Do you question whether God will certainly preserve you in your faith to the end of your life? Are you afraid of falling away from His saving grace?

Confessing Reformed believers know that, due to God’s irresistible grace, this is not possible. But where in the Bible are we assured of this? And what of the Arminian spin on various Scripture texts, making them appear to teach that my preservation depends on my own faithfulness? And what is my answer to Satan, when he whispers powerfully in my ear that I, for whom Christ died, might not get to heaven after all?

In this book, Robert A. Peterson examines 18 Scripture passages that teach that God preserves His people, and 24 Scripture passages that warn God’s people against apostasy. All of these are New Testament texts, except that in chapter 2 he examines the subject of preservation and apostasy in the Old Testament. I recommend this book to all who struggle with the questions I raised above.

I also recommend this book to all who desire to grow in their faith in God’s sovereign work of preserving His people and of keeping us from the apostasy of which He warns us. I recommend this book for several reasons.

1. It treats doctrines that are precious to the true Reformed believer.

This is apparent from the subtitle of the book: “Preservation and Apostasy.” These doctrines are precious inasmuch as they are part of God’s revealed will to us; but they are also precious as they assure us of our salvation.

Of course, apostasy is an unsettling reality, and the suggestion of it frightens some into thinking that perhaps they will fall away. In fact, God teaches His true children about the reality of apostasy, in part to assure them that they will not fall away, even when they see others around them renouncing the doctrines that they once claimed to believe.

2. It is doctrinally sound. 

While a discerning Reformed reader might find some value in reading a book that is not doctrinally sound, anyone who struggles with his understanding of God’s preserving grace will certainly want to read a book that is doctrinally sound. This book gives evidence that Robert Peterson is committed to the sovereignty of God. He sees that God’s preservation of Israel as a nation, even when she was unfaithful to Him, was rooted in His “choice of and love for his people” as well as His “covenant faithfulness” (15). Also the faith of the New Testament believer flows from election, rather than being the cause of election (34). Nor is our faith the reason for our perseverance (93).
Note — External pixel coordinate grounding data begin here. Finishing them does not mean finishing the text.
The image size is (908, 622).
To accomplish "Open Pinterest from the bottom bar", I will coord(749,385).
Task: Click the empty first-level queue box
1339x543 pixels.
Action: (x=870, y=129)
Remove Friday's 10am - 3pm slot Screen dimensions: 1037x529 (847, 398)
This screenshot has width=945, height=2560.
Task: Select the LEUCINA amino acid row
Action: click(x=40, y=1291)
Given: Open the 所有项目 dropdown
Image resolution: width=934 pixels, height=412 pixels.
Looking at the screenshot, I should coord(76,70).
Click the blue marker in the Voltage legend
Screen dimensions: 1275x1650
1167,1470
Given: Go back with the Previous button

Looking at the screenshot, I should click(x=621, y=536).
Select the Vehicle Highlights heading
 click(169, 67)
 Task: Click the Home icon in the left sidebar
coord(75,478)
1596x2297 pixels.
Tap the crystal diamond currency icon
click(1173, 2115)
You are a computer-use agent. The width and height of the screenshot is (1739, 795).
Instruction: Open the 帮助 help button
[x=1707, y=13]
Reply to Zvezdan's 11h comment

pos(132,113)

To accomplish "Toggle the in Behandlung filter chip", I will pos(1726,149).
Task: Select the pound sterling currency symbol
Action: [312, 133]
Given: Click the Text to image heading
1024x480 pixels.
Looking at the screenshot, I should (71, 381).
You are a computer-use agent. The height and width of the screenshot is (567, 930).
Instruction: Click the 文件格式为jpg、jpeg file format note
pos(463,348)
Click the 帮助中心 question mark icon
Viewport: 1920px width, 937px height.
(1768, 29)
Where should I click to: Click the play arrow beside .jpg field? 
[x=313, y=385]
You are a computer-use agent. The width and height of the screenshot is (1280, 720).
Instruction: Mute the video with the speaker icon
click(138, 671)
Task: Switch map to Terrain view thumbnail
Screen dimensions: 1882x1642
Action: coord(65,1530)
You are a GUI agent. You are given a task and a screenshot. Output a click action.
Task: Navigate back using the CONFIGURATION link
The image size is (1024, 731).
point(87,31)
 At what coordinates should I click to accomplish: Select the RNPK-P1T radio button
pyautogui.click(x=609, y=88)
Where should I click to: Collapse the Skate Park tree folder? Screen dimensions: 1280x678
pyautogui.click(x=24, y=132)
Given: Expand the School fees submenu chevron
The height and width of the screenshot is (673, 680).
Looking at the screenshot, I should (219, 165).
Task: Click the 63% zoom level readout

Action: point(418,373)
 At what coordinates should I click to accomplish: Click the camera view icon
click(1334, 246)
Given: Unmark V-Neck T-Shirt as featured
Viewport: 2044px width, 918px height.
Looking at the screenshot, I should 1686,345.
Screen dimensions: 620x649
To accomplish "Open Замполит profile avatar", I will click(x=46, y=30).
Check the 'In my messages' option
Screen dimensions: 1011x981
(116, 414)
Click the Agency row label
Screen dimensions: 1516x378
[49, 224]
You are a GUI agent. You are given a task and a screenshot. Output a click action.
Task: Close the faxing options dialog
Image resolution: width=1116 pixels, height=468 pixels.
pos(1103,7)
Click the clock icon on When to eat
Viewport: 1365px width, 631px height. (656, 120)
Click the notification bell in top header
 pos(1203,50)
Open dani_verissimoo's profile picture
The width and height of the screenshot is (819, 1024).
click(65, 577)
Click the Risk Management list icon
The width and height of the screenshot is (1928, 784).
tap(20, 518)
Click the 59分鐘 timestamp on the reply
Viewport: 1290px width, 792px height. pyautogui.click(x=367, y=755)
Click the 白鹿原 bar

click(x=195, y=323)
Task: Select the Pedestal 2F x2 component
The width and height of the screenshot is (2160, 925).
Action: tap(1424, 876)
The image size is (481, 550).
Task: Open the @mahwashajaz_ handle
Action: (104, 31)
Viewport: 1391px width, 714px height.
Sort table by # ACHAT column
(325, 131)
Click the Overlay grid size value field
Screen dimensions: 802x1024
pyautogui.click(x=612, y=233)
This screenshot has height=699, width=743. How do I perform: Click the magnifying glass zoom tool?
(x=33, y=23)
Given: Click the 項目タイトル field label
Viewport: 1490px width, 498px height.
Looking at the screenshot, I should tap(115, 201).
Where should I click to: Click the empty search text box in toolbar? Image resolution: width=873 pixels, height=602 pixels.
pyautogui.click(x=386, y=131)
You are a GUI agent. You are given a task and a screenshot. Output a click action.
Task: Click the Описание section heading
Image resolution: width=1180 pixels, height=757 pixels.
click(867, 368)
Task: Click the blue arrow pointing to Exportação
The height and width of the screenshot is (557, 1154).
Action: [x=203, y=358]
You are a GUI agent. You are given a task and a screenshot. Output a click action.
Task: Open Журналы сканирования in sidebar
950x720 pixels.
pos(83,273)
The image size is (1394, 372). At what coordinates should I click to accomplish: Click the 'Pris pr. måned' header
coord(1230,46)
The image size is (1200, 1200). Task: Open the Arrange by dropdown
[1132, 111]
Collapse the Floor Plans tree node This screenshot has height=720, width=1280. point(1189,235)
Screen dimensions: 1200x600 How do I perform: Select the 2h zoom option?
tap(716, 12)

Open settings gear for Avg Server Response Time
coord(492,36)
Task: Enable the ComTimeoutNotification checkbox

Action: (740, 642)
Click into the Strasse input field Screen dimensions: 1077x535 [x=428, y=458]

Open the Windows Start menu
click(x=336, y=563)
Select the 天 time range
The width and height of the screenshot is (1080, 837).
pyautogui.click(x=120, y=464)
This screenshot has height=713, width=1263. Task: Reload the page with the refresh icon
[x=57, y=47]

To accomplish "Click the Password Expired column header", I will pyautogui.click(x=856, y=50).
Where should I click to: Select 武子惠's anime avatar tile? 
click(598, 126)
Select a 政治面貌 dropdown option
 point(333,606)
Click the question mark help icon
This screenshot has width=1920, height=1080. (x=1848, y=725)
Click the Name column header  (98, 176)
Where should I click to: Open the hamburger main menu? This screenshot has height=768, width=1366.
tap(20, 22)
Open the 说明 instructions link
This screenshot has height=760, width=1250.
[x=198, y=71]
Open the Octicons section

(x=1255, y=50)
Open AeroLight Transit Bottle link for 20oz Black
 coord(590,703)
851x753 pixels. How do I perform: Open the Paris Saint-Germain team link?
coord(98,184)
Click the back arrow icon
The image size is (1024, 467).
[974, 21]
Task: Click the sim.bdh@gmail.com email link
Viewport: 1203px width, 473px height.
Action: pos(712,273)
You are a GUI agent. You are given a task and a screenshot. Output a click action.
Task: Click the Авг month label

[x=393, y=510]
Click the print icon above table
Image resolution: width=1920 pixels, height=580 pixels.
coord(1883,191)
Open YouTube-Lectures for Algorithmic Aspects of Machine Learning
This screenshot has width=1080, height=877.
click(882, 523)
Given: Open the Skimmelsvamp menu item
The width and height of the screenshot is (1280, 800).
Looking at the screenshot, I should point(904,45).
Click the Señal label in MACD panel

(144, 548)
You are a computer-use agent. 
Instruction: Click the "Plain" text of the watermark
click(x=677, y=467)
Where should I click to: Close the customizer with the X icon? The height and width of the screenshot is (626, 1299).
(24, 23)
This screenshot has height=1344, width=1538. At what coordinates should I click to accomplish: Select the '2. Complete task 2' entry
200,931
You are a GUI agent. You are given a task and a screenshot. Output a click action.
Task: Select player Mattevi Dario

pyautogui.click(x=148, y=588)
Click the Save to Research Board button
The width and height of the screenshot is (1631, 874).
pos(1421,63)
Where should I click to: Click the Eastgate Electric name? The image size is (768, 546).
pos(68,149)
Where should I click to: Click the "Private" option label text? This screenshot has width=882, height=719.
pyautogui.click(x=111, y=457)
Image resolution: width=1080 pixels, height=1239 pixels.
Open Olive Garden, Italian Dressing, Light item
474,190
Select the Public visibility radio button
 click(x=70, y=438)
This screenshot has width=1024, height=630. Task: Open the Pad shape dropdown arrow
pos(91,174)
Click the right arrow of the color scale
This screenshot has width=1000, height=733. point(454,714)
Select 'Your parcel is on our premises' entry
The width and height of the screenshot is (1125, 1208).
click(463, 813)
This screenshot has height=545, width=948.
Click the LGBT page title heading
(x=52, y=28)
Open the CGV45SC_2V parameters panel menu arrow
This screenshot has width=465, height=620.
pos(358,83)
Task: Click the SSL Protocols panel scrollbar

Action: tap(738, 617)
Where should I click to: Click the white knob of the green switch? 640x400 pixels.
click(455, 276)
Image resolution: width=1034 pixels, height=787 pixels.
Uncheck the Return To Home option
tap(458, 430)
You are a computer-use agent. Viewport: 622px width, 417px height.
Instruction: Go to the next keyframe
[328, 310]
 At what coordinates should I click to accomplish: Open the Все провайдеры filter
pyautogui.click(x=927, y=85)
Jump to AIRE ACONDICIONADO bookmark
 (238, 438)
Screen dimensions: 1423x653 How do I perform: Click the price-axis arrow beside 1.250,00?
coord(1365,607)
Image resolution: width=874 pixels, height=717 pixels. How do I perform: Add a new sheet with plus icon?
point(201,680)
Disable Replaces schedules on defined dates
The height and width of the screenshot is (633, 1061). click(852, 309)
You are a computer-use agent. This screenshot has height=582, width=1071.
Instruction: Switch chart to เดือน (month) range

One major conclusion that he draws in the last chapter is that “God’s preservation is the cause of our perseverance” (202).

In the section on apostasy, Peterson correctly explains that anyone who today professes the Christian faith, but later renounces that confession, or does not end up going to heaven, never was truly saved (103, 116). He correctly notes that the Spirit’s leaving king Saul (I Sam. 16:14) means that Saul lost, not his salvation, but his divine power to function as king (24). And he is correct in teaching that the true believing child of God will never apostatize, so as to lose salvation (175). This does not mean that the warnings against apostasy are irrelevant to us. As a body, God’s people might compromise on or minimize the importance of certain doctrines, thus beginning the road to apostasy. So we need these warnings, better to guard against false teachers who would lead us astray.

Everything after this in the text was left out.